Friday, May 19, 2023

Ford has his reasons dissolving Region of Peel

The Ford government has committed to dissolving the Region of Peel, the area just to the west of Toronto that comprises the two large cities of Mississauga and Brampton and the scattered and largely rural township of Caledon. Under the plan, all three would become "single-tier municipalities" by 1st January 2025, whether they like it or not.

Mississauga (Ontario's third-largest city after Toronto and Ottawa) has been agitating for years to be independent of the Region, arguing that it feels unduly constrained and that it contributes disproportionately to Peel's coffers. Neither fast-growing Brampton (Ontario's fourth city) nor sleepy little Caledon have ever had any delusions of grandeur of this kind, as far as I am aware. In fact, Caledon's mayor is strongly opposed to the idea, saying that she feels like the child in the angry divorce of Mississauga and Brampton. So, this seems to be a provincial gift to 'Sauga, more than anything else. Maybe Ford sees it as a vote-winning policy, which knows?

Ontario's stated justification for the move is to give the municipalities "the tools and autonomy they need to deliver on local priorities, including meeting the ambitious housing pledges they have agreed to". It's not at all clear to me how cutting them loose from Peel is going to help them in that respect, although Municipal Affairs and Housing Minister Steve Clark has been up-front in admitting that the upgraded municipalities would be candidates for the controversial and anti-democratic "strong mayor" powers that this Conservative government espouses. He has also said that other regions in southern Ontario may follows including York, Durham, Halton, Niagara, Waterloo and Simcoe.

The logistical challenges are formidable, though. The municipalities within Peel share many services, including some roads, transit, housing, public health, garbage collection, social services, policing and water. Each municipality would have to create its own infrastructure to offer these services to its residents, likely a long and costly process (no-one really knows how costly). Mississauga and Brampton are already arguing about who owes whom for past developments within each other's borders (although why that ever even happened is beyond me).

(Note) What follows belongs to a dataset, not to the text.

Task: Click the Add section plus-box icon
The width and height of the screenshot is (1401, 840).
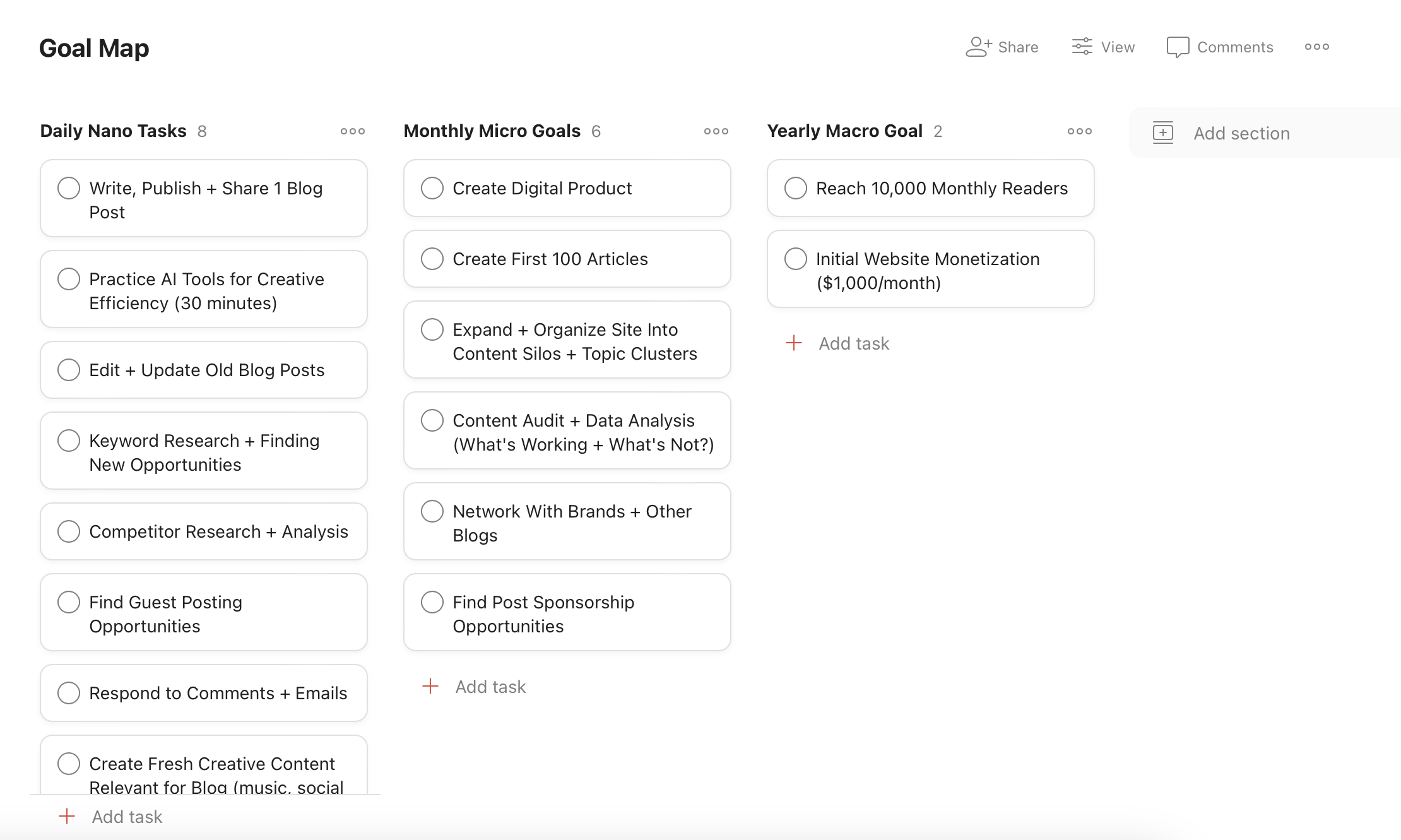Action: click(x=1162, y=133)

And what will happen to the 5,000-odd full-time employees of the Region of Peel is anyone's guess.

The legal, administrative and physical difficulties involved will be prodigious, and I just don't see the business case for such a split. But the Ford government does very little that does not support their ideological and self-preservation agenda, so you have to know that, behind any move the government instigates, there us a self-serving rationale.